At the recent MarketsMedia/Traders Magazine Equity Market Structure Town Hall Forum, Thomas Gira, FINRA’s executive vice president of Market Regulation, dedicated his remarks to how FINRA is concentrating on the evolution of the market by its focus on transparency and by making use of innovative technology in its surveillance programs.
Transparency. FINRA has a long history of bringing transparency to the equity and bond market, Gira said. He noted that the Trade Reporting and Compliance Engine (TRACE), launched in 2002, provides wide access to trade data for corporate bond transactions, including the price and size. Gira said that TRACE has been steadily expanded it to make trading in bonds less opaque. Investors now also have access to information about transactions in asset-backed securities, mortgage-backed securities, and Small Business Administration-backed securities in addition to corporate bonds.
On the equity side, Gira noted FINRA has also taken steps to increase market transparency of alternative trading systems, including dark pools.

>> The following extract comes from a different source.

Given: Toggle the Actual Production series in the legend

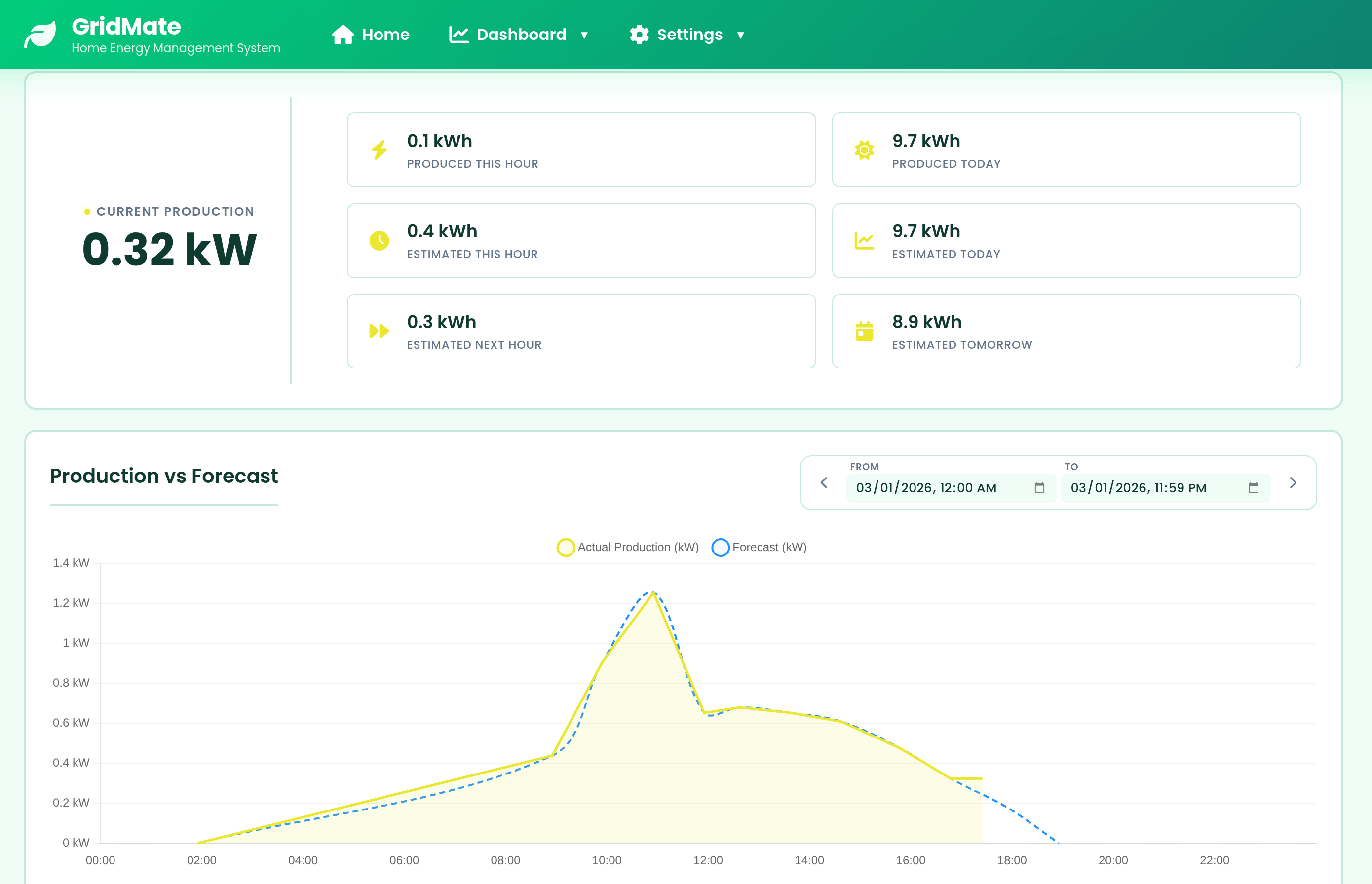Looking at the screenshot, I should tap(627, 547).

In June 2014, FINRA began publishing on its website volume and trade-count information for equity securities executed on an ATS. In April 2016, FINRA began posting the remaining, non-ATS OTC equity volume by member firm and security. And even more recently, FINRA began publishing monthly ATS block-size trading statistics in all National Market System stocks, Gira said.
Surveillance. FINRA is taking steps in its market surveillance program to prevent problems before they occur, Gira said. For example, FINRA has enhanced its ability to gather data across exchanges and alternative trading systems to see one virtual market instead of a disjointed patchwork of individual markets. Having this ability to review trading across markets, rather than at a single market at a time, is essential to any market surveillance program to hinder “bad actors” who try to “hide their fingerprints to avoid detection,” he added.

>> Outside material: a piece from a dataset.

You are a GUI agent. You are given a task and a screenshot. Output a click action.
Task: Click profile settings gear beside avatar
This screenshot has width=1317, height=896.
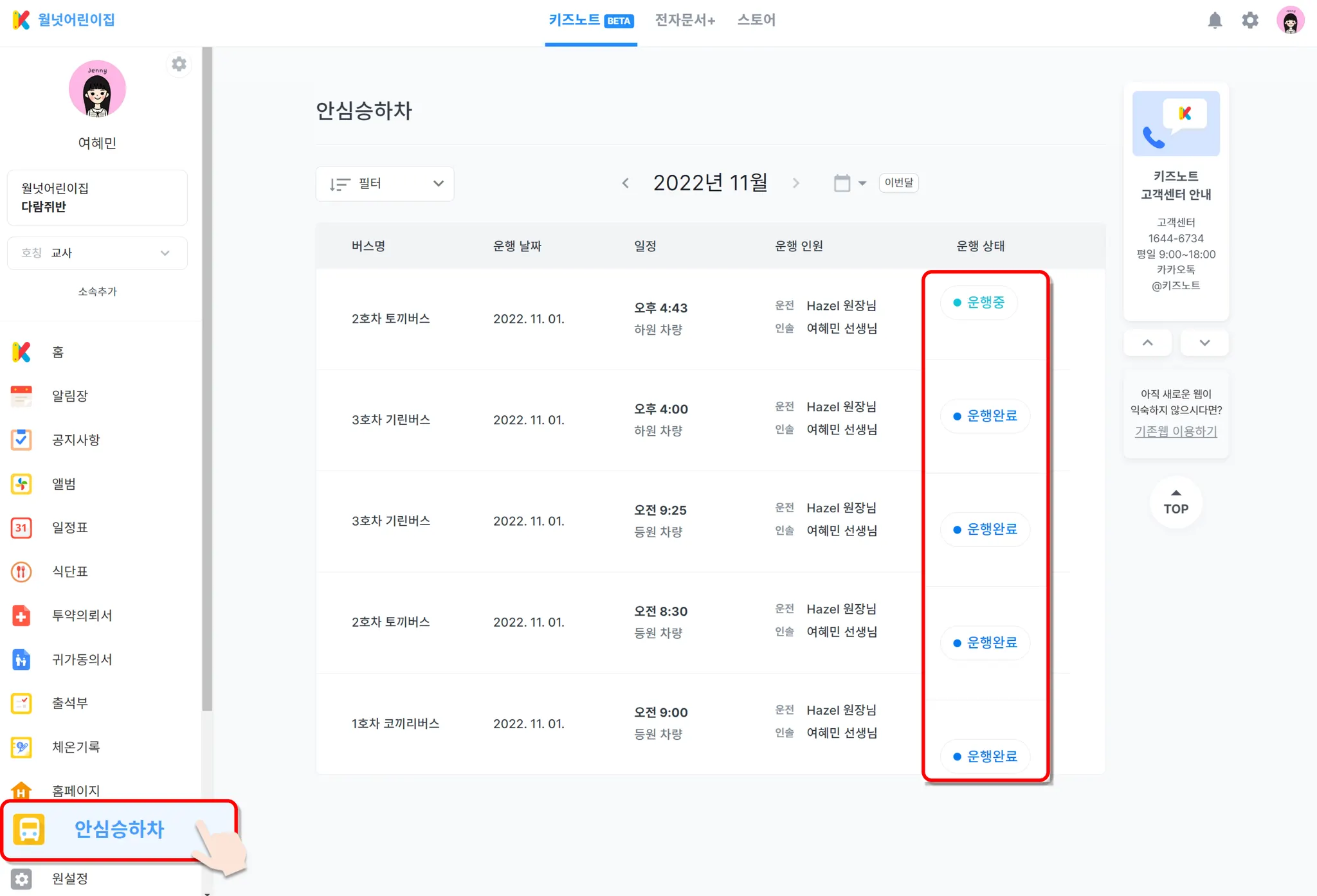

FINRA continues to refine existing patterns and develop new surveillance patterns to address new threat scenarios, Gira noted, and recently has launched a cross-market surveillance pattern to detect ramping at the open and close; a new surveillance pattern that looks for layering in the equity market to create favorable options prices; and is developing additional cross-market surveillance patterns to more closely monitor trading in ETPs. Gira believes that more needs to be done in this area so FINRA plans to introduce prototypes of a number of these surveillance patterns in the coming months.
FINRA’s board also recently approved rule proposals to expressly identify layering and spoofing as disruptive trading activity and to establish an expedited process for issuing cease-and-desist orders to prevent firms from engaging in the activity or providing access to a customer that engages in the activity, Gira reported.
Technology. FINRA continues to look for new ways to find and stop manipulative behavior and uncover manipulative schemes, Gira said. Specifically, FINRA is exploring data science tools, such as machine learning, that can be used in its surveillance development and ongoing parameter adjustment processes.
Machine learning can help the process of surveillance development, Gira said, “by having the surveillance analysts identify specific instances of behavior of interest and allow algorithms to ‘train’ themselves to identify additional instances in new data sets. This self-learning process would improve the efficiency of the process to determine appropriate parameters for the surveillance program.” FINRA is looking at a pilot to run a “self-adjusting” machine-learning version of an existing pattern to assess the benefits of such an approach to FINRA’s current automated surveillance program, Gira reported.